In the past 10 years, the focus of data has been on amassing and storing: the more data collected, the better. But while we all became expert data gatherers, what we actually ended up with was a glut of data, a shred of the insights we expected to get, and a very expensive problem that I call Messy Plumbing Syndrome.
Data scientists -- the very people who are passionate about interpreting data -- are doing less analyzing and more cleaning that of messy plumbing. In fact, 80 percent of their time is spent struggling with inefficient cleaning processes they must complete to make data usable. You can call it "data wrangling" or "data janitor work," but it's both incredibly time-consuming and a huge factor in preventing organizations from cashing in on the promise of big data.
Companies simply can’t afford to continue on this path. They need to pull themselves out of the mire of messy plumbing.
The first step is to refocus their big data lens into rich data clarity – the hidden bounty that’s shrouded within your data warehouse. Gathering and storing data are key, but for companies to truly understand and embrace what rich data can do for them, the big data conversation has to shift completely.
Here are three reasons why:
1. Big data consolidates information. Rich data drives actual growth.

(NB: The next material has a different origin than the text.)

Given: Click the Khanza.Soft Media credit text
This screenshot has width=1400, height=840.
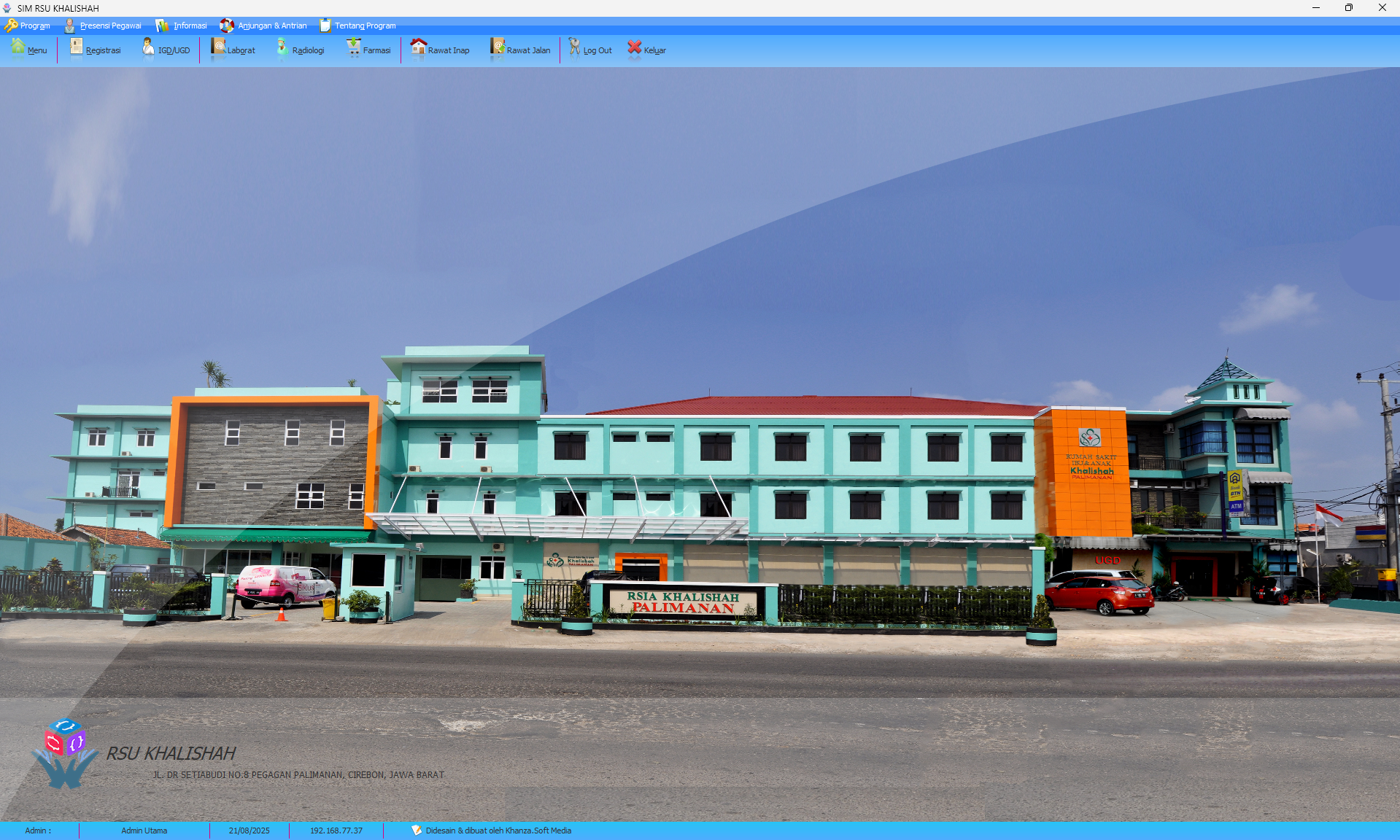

Consider the case of customer databases. Every time a customer downloads a whitepaper or signs up for a newsletter from a B2B company, their activities are being recorded in a massive CRM system somewhere. But any time customer information is added, a data mess results. Does the customer record say YouTube or Google or Google, Inc? Did the customer enter “California” or “CA” as their location? These are detailed data nuances that computers don’t resolve. Imagine how much more effective businesses could be in driving customer retention and achieving revenue goals if their customer database were full of rich data, fully deduped, complete and accurate.
2. Big data gathers the big picture. Rich data makes it meaningful.
Skybox Imaging launches low-cost satellites into orbit. They take pictures of every spot on the globe each day, images full of rich economic information. Owning massive databases with trillions of pixels capturing the entire world is one thing, but what might be even harder than launching those satellites and storing those terabytes is figuring out what’s actually in those images.
One way the data scientists are using this information involves building algorithms that detect the amount of oil in Saudi Arabian oil drums. Those, in turn, can be used to predict future gas prices. Data scientists can't afford to sit there for hours upon hours marking where items -- in this case, oil drums -- are in images to train their algorithms. Big data is all those countless pictures full of amorphous shapes; rich data is knowing the precise number of oil drums in every image. Once they know that, the data can be analyzed to ultimately determine gas prices months in advance. Coming to that conclusion can be transformative.
3. Big data quantifies the world. Rich data changes it.
This is a pretty bold statement, but just look at the health industry. While companies can access hundreds of thousands of anonymized patient records, suppose they actually want to figure out if a new cancer treatment is effective. Big data is those thousands upon thousands of records with different codings and different date formats and doctors notes written in text; rich data reveals who received what treatment and who got better from it. Rich data helps change the status quo of medicine by informing ongoing research, development and innovation in medical research.
When it comes to big data, pretty visualizations aren’t enough. An ugly visualization on rich data is far more useful than a beautiful visualization of messy and incomplete data. Companies that are serious about rich data should look to open source tools like OpenRefine, which enable data scientists to create semi-automated process to clean, enrich and de-duplicate data sets. Tools such as MuleSoft, IFTTT and Zapier are also starting to make it easier to import large sets of disparate data sources into the same place. In other words, we’ve got the medicine we need to cure ourselves of Messy Plumbing Syndrome; we just need to use it.
Our ability to gather and store data is rapidly outpacing our ability to make sense of it. Companies that choose to invest in the tools, people, and processes that turn big data into rich data are the ones that will come out ahead.